ELMo language model used to produce contextual word embeddings, trained on large monolingual corpora for 7 languages: Slovenian, Croatian, Finnish, Estonian, Latvian, Lithuanian and Swedish. Each language's model was trained for approximately 10 epochs. Corpora sizes used in training range from over 270 M tokens in Latvian to almost 2 B tokens in Croatian. About 1 million most common tokens were provided as vocabulary during the training for each language model. The model can also infer OOV words, since the neural network input is on the character level.

BERT

BERT, or Bidirectional Encoder Representations from Transformers, is a new method of pre-training language representations which obtains state-of-the-art results on a wide array of Natural Language Processing (NLP) tasks[5]. BERT is a method of pre-training language representations, meaning that we train a general-purpose "language understanding" model on a large text corpus (like Wikipedia), and then use that model for downstream NLP tasks that we care about (like question answering). BERT outperforms previous methods because it is the first unsupervised, deeply bidirectional system for pre-training NLP.

Models

bert-base-multilingual-uncased - 12-layer, 768-hidden, 12-heads, 110M parameters. Trained on lower-cased text in the top 102 languages with the largest Wikipedias.
bert-base-uncased - bert-base-uncased - 12-layer, 768-hidden, 12-heads, 110M parameters. Trained on lower-cased English text.
distilbert-base-multilingual-cased - Distil* is a class of compressed models that started with DistilBERT. DistilBERT stands for Distillated-BERT. DistilBERT is a small, fast, cheap and light Transformer model based on Bert architecture.

Bert Embeddia

CroSloEngualBert - Trilingual BERT (Bidirectional Encoder Representations from Transformers) model, trained on Croatian, Slovenian, and English data. State of the art tool representing words/tokens as contextually dependent word embeddings, used for various NLP classification tasks by finetuning the model end-to-end. CroSloEngual BERT are neural network weights and configuration files in pytorch format (ie. to be used with pytorch library).

LSI

Latent semantic indexing (LSI) is an indexing and retrieval method that uses a mathematical technique called singular value decomposition (SVD) to identify patterns in the relationships between the terms and concepts contained in an unstructured collection of text. LSI is based on the principle that words that are used in the same contexts tend to have similar meanings. A key feature of LSI is its ability to extract the conceptual content of a body of text by establishing associations between those terms that occur in similar contexts[9].

Parameters

Number of topics - Number of requested factors (latent dimensions), 200 by default.
Decay - Weight of existing observations relatively to new ones.
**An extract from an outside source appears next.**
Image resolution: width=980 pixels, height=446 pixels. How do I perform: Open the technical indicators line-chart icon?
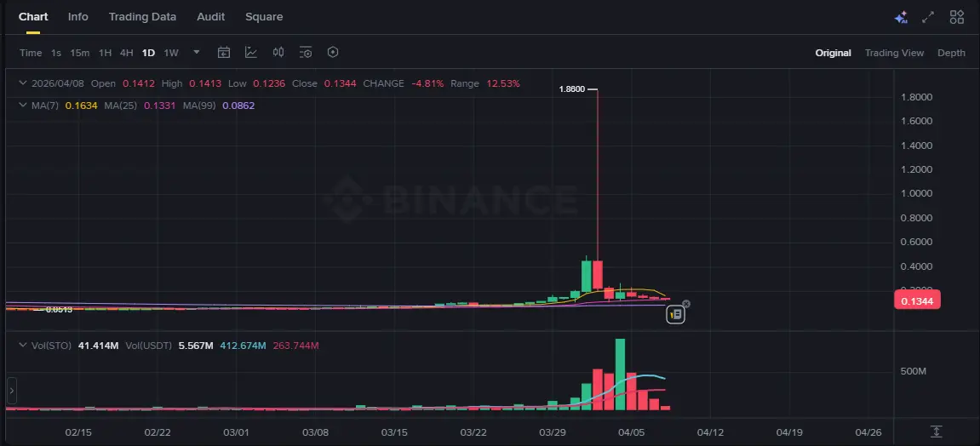[x=251, y=53]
Sentence based text embeddings

Universal Sentence Encoder

The Universal Sentence Encoder encodes text into high dimensional vectors that can be used for text classification, semantic similarity, clustering and other natural language tasks[6]. The model is trained and optimized for greater-than-word length text, such as sentences, phrases or short paragraphs. It is trained on a variety of data sources and a variety of tasks with the aim of dynamically accommodating a wide variety of natural language understanding tasks.

Models

English model - The input is variable length English text and the output is a 512 dimensional vector.
German model - The input to the module is variable length English or German text and the output is a 512 dimensional vector.
Spanish model - The input to the module is variable length English or Spanish text and the output is a 512 dimensional vector.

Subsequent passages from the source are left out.